I do not know specifically how much a mid-cut would harm the dog. I imagine it would certainly have an impact. As others have mentioned, the coat protects the dog from the sun. Cancers are a big problem with the breed to begin with. Additionally, exposing more of the dog's skin to the sun makes it harder for the dog to regulate its temperature, and it will overheat faster. Conversely, the dog will be colder in winter. A golden's coat also acts as a water-repellent, and traps things like dirt from getting to the skin. This is why dirt regularly "falls off" of goldens. 

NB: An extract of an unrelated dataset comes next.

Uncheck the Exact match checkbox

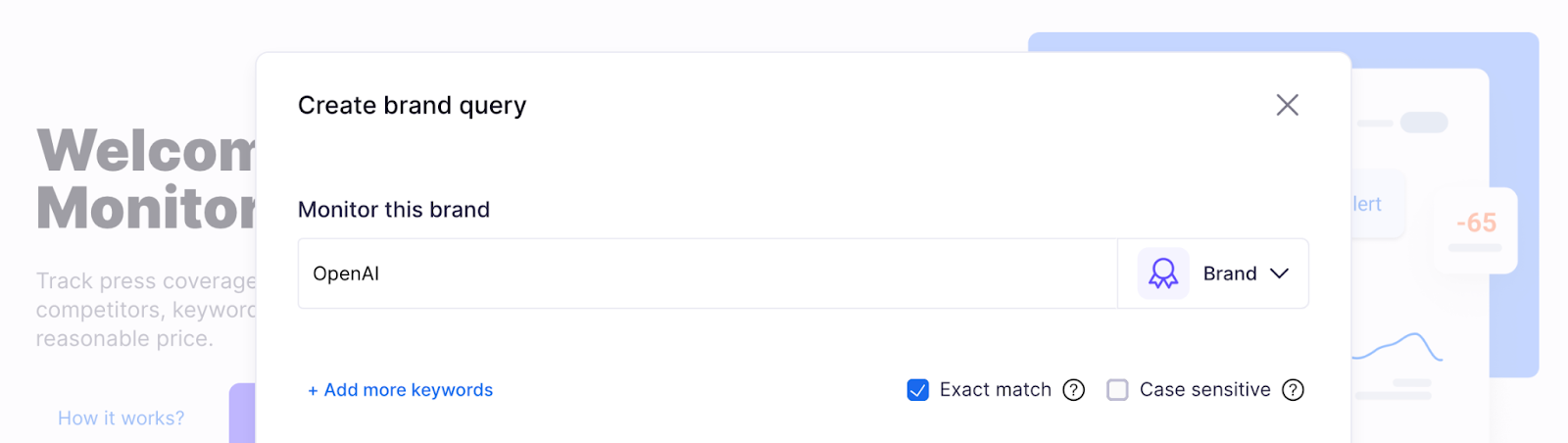[918, 390]
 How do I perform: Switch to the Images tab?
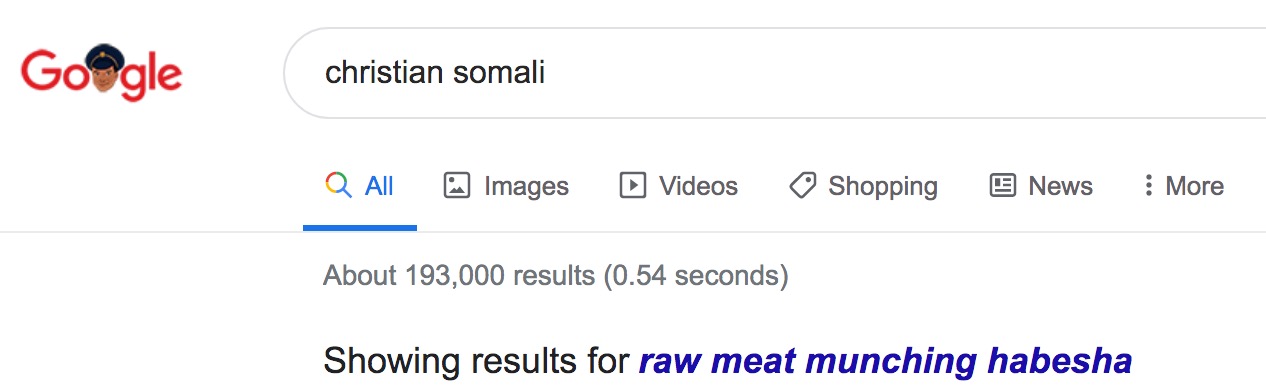pos(506,186)
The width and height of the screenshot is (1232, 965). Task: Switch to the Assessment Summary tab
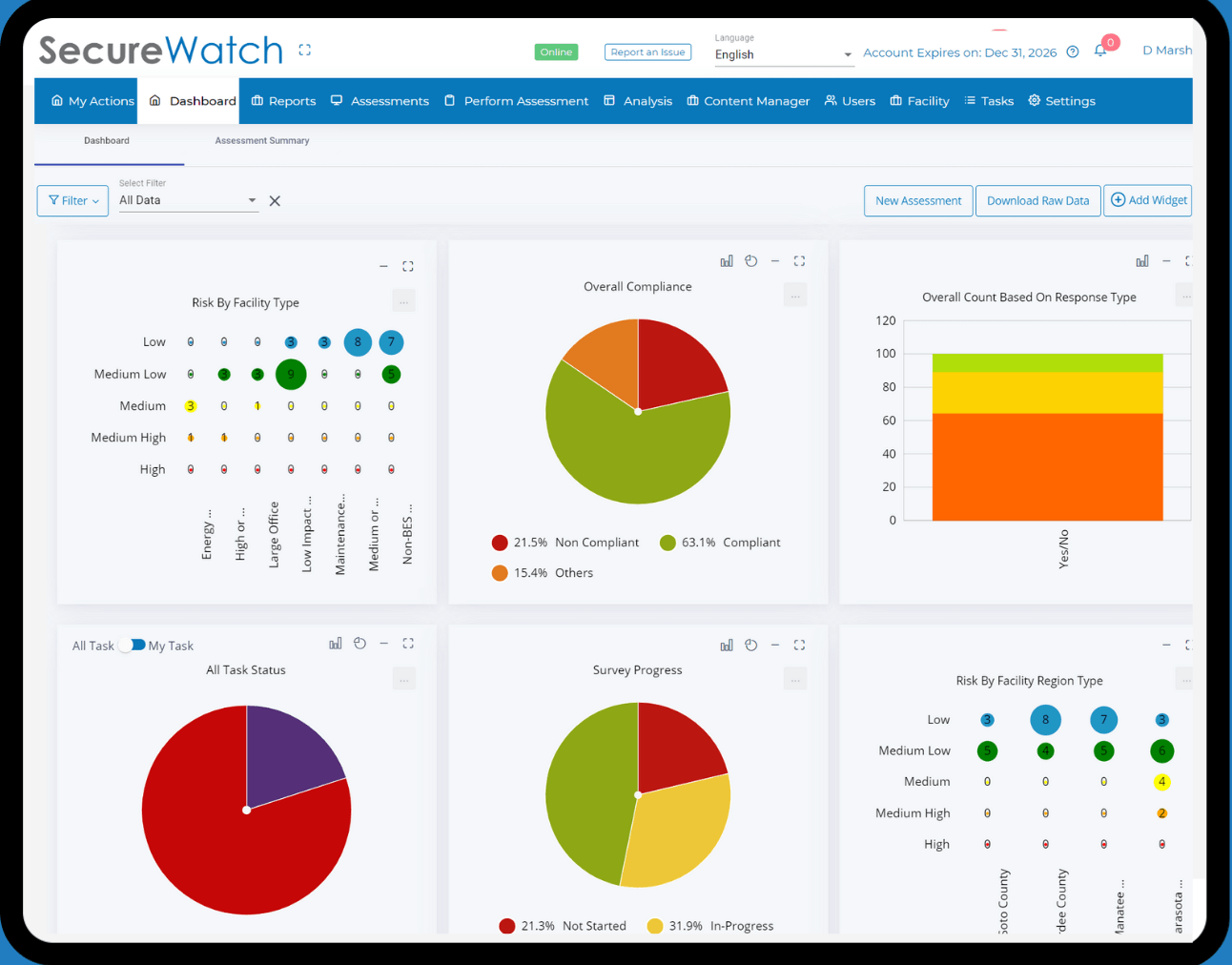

As humans we have the option of putting a hat on if we cut our hair short, or using sun screen. That comparison doesn't really work for dogs. Yes, with some breeds it doesn't matter and you can shave until your heart's content. Goldens are not one of those breeds. I do not think it was anyone's intention to attack or offend you. If you're still thinking about going ahead, try talking to some reputable groomers and see what they think. For that matter, talk to a vet and get their take. It is also always an option to ask the organization itself that you're getting the dog from. They should be more than happy to help you.

Good luck!


----------



## 3181wly

MM, thanks for the comments. I am going to ask all of the folks mentioned, as I don't want to do anything bad for the dog. If I truly should not trim it for reasons realated to the dog, then I won't do it. As for why, it is a little bit of all the things you mentioned. As for breed, that's a done deal now, unless I want to wait another year or two. By the way, I'm not talking about shaving here or crew cuts. I'm only referring to trimming it down to untouched undercoat and around 3 inches of outer coat, maybe a little more depending on what the groomer says. I asked here because this is a Golden Retriever forum, where there are many folks in the know. I'll take what I learn here and combine with what I get from the foundation, the vet, and the groomer, then hopefully do what is best all around. Thanks again. Bill.


----------



## Tennyson

You're doing all the right research. You'll be fine and so will your new pup.
I've had both goldens and labs and the lab shedding was way worse then the golden. That short coarse fur was a pain to deal with. It wove itself in to everything.


----------



## 3181wly

I just want to add this, so folks don't get the wrong idea about where I am on this. I need a service dog. Without an appropriately trained SD, I will have to move into a facility about 2 or 3 years sooner than I will have to anyway. That's my present and my future, period. The better the fit breed, the greater my chances for staying somewhat independent for a longer time. I went to the best professionals I could find that didn't have a waiting list years long. They train GRs, Labs, Germans, and other breeds. They spend time with the person (me), they find out what my needs are, then they decide what is the best breed and the best fit within that breed for me. It really isn't something I question. You can't buy SDs over the internet or at some retail store. The real ones take a minimum of 1 or 2 years to train. These are the dogs that can go inside restaurats and you won't know they are there. The things they can do would amaze most people, even people who love and own dogs. For me, the dog I hope to get soon will literally make the difference between living relatively free for a few more year and not being able to. When I go inside a facility, the dog will then go with me and be my companion and friend. Just so you know, a SD cost a small fortune, so it doesn't make sense to waste it. This is why I'm asking about whether shorter hair will harm the dog versus simply annoy people who love the look of the breed. I didn't seek a GR. I only sought the best SD I could get from a highly reputable foundation. Now, I'm checking to see what can and cannot be safely done. Thanks again for all the responses, even the ones going the other way. I appreciate all comments. I only want information, so I appreciate all points of view.


----------



## Loisiana

most goldens, other than some of the ones bred to be show dogs with excessive coat, aren't going to have top coat much longer than 3 inches anyway. Goldens don't have the floor length coat like a maltese or a yorkie. Just trim up the feathering some and you shouldn't need any additional trimming to be at the length you are talking about.


----------



## 3181wly

Loisiana said:


> most goldens, other than some of the ones bred to be show dogs with excessive coat, aren't going to have top coat much longer than 3 inches anyway. Goldens don't have the floor length coat like a maltese or a yorkie. Just trim up the feathering some and you shouldn't need any additional trimming to be at the length you are talking about.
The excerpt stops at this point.